** Text extract **
- - - - -
I think @Martin's point is that it doesn't necessarily access the pointed-to value. In this case, it doesn't crash with an access violation/segfault as it would if the null pointer was really dereferenced. It just silently passes because the null pointer was never dereferenced. Instead, an lvalue was created which refers to a nonexistent object. –  jalf May 24 '10 at 12:49
    
@Martin: I think that "to dereference" and "to perform indirection" have the same meaning, and using the result of an indirection is not required in order for dereferencing to take place. K&R 2ed p.94: "The unary operator * is the indirection or dereferencing operator." Stroustrup TC++PL 3ed p.88: "The fundamental operation on a pointer is dereferencing, that is, referring to the object pointed to by the pointer. This is also called indirection." I don't believe use is required for dereferencing to take place. –  James McNellis May 24 '10 at 14:46
1  
@Martin: I don't see any practical difference between the way the unary * is defined in C and C++ (excepting, of course, the difference I pointed out in the other question). C99 §6.5.3.2/4 says "the result is an lvalue designating the object." C++03 §5.3.1/1 says "the result is an lvalue referring to the object." I don't see a semantic difference between "designate" and "refer" in this case. I've looked through every relevant C++ book I can find and all of them use "indirection" and "dereference" interchangeably. –  James McNellis May 24 '10 at 21:08

I agree with other posters that the behaviour of your example is undefined and really shouldn't be used. I offer some alternatives here. Each of them has pros and cons

  1. If the object can't be found, throw an exception which is caught in the calling layer.
- - - - -
** Work to complete **
• 1. Answer these questions about the null pointer thread:
(a) According to jalf, what was created instead of the null pointer being dereferenced?
(b) What does C99 §6.5.3.2/4 say the result of the unary * is?
(c) What is the first alternative offered when the object can't be found?
• 2. Please reproduce word for word the part of the null pointer thread that begins with the words "I agree with" and ends with "the calling layer.".

** Data provided **
- - - - -
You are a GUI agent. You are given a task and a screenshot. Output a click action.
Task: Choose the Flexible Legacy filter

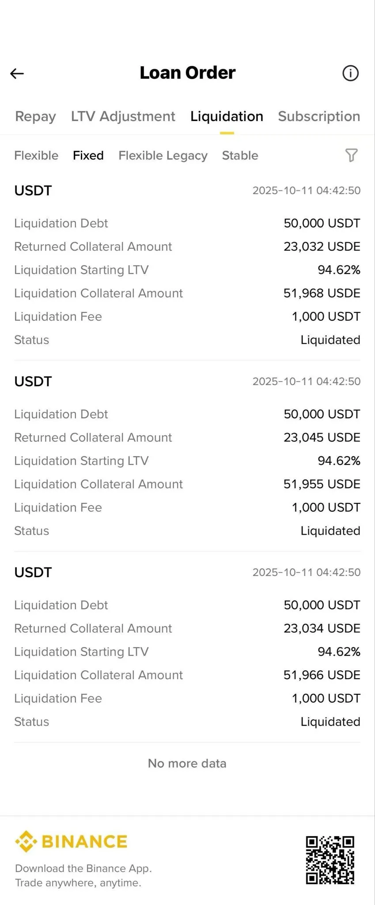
- - - - -
** Solution set **
• 1.
(a) An lvalue which refers to a nonexistent object.
(b) "an lvalue designating the object."
(c) Throw an exception which is caught in the calling layer.

• 2.
I agree with other posters that the behaviour of your example is undefined and really shouldn't be used. I offer some alternatives here. Each of them has pros and cons

  1. If the object can't be found, throw an exception which is caught in the calling layer.